▶ _Seite_
Hab ich was falsch gemacht oder wieso können die beiden nicht zusammen, eigentlich haben die doch nichts miteinander zu tun.

Kaum zu glauben aber wenn ich mysql auskommentiere läuft alles gut.
Weil ich nichts anderes wußte und auch nichts dazu gefunden habe ich die Reihenfolge schon verändert, aber das ändern nichts am Ergebnis.


----------



## Joob (24. Dez 2020)

Gelöst:
runtime  'mysql:mysql-connector-java:5.1.48'


----------



## mrBrown (25. Dez 2020)

Das wird einfach nur ein IDE-Problem sein, aus Gradle-Sicht macht es zumindest in Bezug auf das Problem keinen Unterschied, ob und wie mysql eingebunden ist.


----------



## mihe7 (25. Dez 2020)

Solch Scherze macht NetBeans ab und zu. Da hilft dann: NetBeans schließen, Cache-Verzeichnis löschen, NetBeans starten. Es gab sogar mal ein Plugin dafür, ich weiß aber nicht, ob das mit den aktuellen Versionen noch läuft.


----------



## mrBrown (25. Dez 2020)

mihe7 hat gesagt.:


> Solch Scherze macht NetBeans ab und zu. Da hilft dann: NetBeans schließen, Cache-Verzeichnis löschen, NetBeans starten. Es gab sogar mal ein Plugin dafür, ich weiß aber nicht, ob das mit den aktuellen Versionen noch läuft.


IntelliJ braucht für sowas kein Plugin, da ist Caches leeren und neustarten von Haus aus integriert


----------



## mihe7 (25. Dez 2020)

mrBrown hat gesagt.:


> IntelliJ braucht für sowas kein Plugin, da ist Caches leeren und neustarten von Haus aus integriert


Ja, das ist das einzige, was in NetBeans echt nervt.


----------

▶ _Angezeigte Informationen_

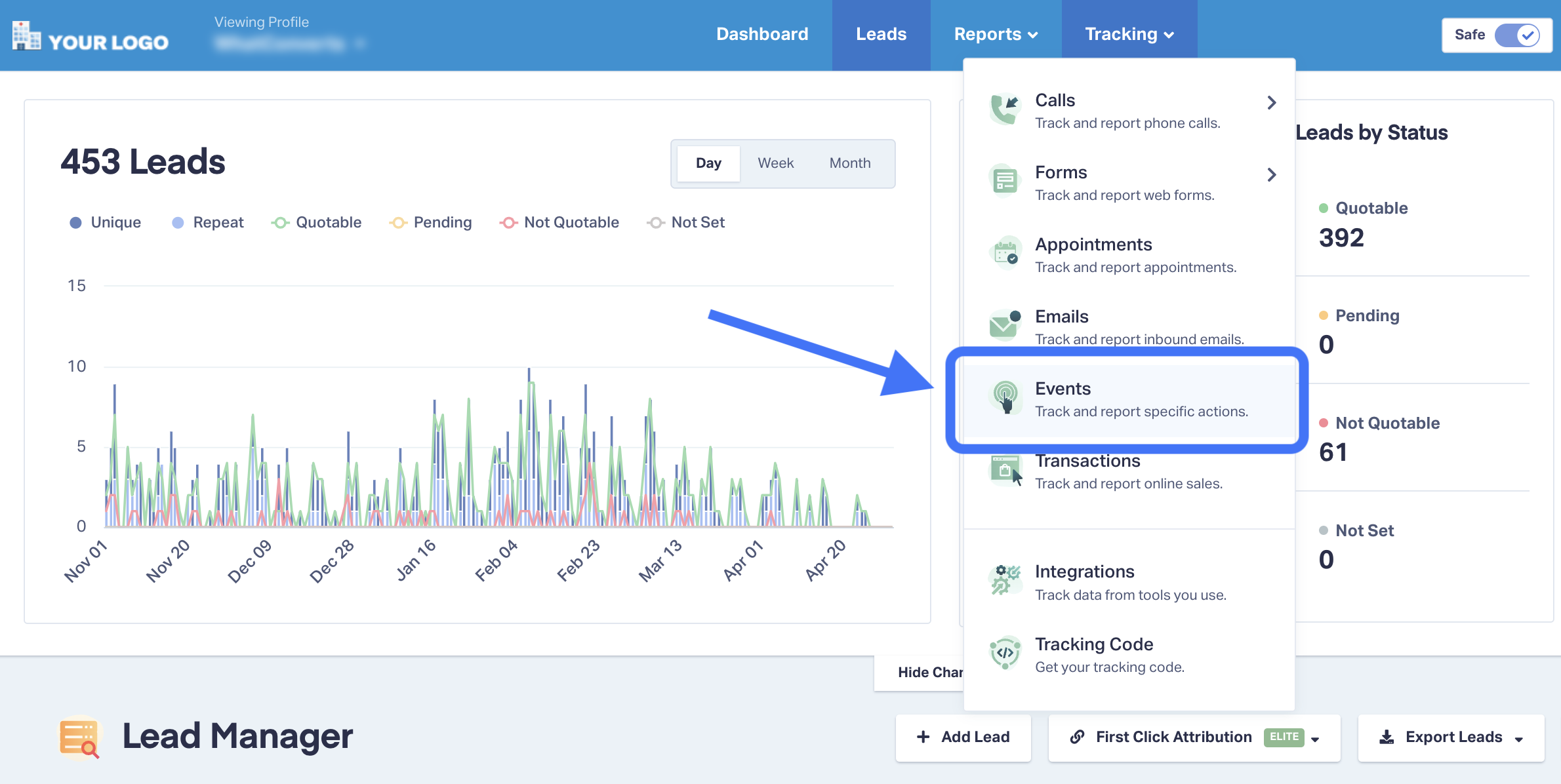Select the Month view option
1561x784 pixels.
(x=849, y=163)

▶ _Aufgabenbeschreibung_
Welche drei Schritte empfiehlt mihe7 auf der Seite oben, wenn NetBeans solche Scherze macht?

▶ _Lösung_
NetBeans schließen, das Cache-Verzeichnis löschen und NetBeans wieder starten.